● Problem description
Set down all the records below, word for word.

.....

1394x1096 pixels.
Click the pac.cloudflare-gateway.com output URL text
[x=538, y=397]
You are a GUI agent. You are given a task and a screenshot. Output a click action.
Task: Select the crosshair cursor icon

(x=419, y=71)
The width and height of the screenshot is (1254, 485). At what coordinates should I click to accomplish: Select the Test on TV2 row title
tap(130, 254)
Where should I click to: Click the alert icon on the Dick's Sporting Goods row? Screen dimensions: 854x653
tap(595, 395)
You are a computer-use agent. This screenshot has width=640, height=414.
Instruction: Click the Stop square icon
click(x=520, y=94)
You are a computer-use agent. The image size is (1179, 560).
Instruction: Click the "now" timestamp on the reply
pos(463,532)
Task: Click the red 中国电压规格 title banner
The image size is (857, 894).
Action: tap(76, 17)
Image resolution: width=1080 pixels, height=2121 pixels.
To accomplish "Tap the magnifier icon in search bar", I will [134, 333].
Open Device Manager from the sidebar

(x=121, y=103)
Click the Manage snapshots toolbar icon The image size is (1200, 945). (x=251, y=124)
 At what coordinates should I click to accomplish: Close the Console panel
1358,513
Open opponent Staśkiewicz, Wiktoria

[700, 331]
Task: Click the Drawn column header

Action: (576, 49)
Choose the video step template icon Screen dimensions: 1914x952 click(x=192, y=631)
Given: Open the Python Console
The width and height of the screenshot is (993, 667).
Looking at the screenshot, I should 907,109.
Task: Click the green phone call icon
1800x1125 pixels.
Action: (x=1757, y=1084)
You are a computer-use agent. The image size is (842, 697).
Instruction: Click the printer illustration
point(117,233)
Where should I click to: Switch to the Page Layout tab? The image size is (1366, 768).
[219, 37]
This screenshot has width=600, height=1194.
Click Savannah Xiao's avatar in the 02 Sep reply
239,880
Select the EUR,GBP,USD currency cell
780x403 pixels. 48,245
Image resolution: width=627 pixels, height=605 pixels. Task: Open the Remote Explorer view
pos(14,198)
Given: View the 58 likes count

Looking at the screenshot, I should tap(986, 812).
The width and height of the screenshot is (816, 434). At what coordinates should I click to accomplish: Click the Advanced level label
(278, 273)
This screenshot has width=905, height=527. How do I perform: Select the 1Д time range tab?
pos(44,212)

.....

● Problem solution
1394x1096 pixels.
Click the pac.cloudflare-gateway.com output URL text
[x=538, y=397]
You are a GUI agent. You are given a task and a screenshot. Output a click action.
Task: Select the crosshair cursor icon

(x=419, y=71)
The width and height of the screenshot is (1254, 485). At what coordinates should I click to accomplish: Select the Test on TV2 row title
tap(130, 254)
Where should I click to: Click the alert icon on the Dick's Sporting Goods row? Screen dimensions: 854x653
tap(595, 395)
You are a computer-use agent. This screenshot has width=640, height=414.
Instruction: Click the Stop square icon
click(x=520, y=94)
You are a computer-use agent. The image size is (1179, 560).
Instruction: Click the "now" timestamp on the reply
pos(463,532)
Task: Click the red 中国电压规格 title banner
The image size is (857, 894).
Action: tap(76, 17)
Image resolution: width=1080 pixels, height=2121 pixels.
To accomplish "Tap the magnifier icon in search bar", I will [134, 333].
Open Device Manager from the sidebar

(x=121, y=103)
Click the Manage snapshots toolbar icon The image size is (1200, 945). (x=251, y=124)
 At what coordinates should I click to accomplish: Close the Console panel
1358,513
Open opponent Staśkiewicz, Wiktoria

[700, 331]
Task: Click the Drawn column header

Action: (576, 49)
Choose the video step template icon Screen dimensions: 1914x952 click(x=192, y=631)
Given: Open the Python Console
The width and height of the screenshot is (993, 667).
Looking at the screenshot, I should 907,109.
Task: Click the green phone call icon
1800x1125 pixels.
Action: (x=1757, y=1084)
You are a computer-use agent. The image size is (842, 697).
Instruction: Click the printer illustration
point(117,233)
Where should I click to: Switch to the Page Layout tab? The image size is (1366, 768).
[219, 37]
This screenshot has width=600, height=1194.
Click Savannah Xiao's avatar in the 02 Sep reply
239,880
Select the EUR,GBP,USD currency cell
780x403 pixels. 48,245
Image resolution: width=627 pixels, height=605 pixels. Task: Open the Remote Explorer view
pos(14,198)
Given: View the 58 likes count

Looking at the screenshot, I should tap(986, 812).
The width and height of the screenshot is (816, 434). At what coordinates should I click to accomplish: Click the Advanced level label
(278, 273)
This screenshot has width=905, height=527. How do I perform: Select the 1Д time range tab?
pos(44,212)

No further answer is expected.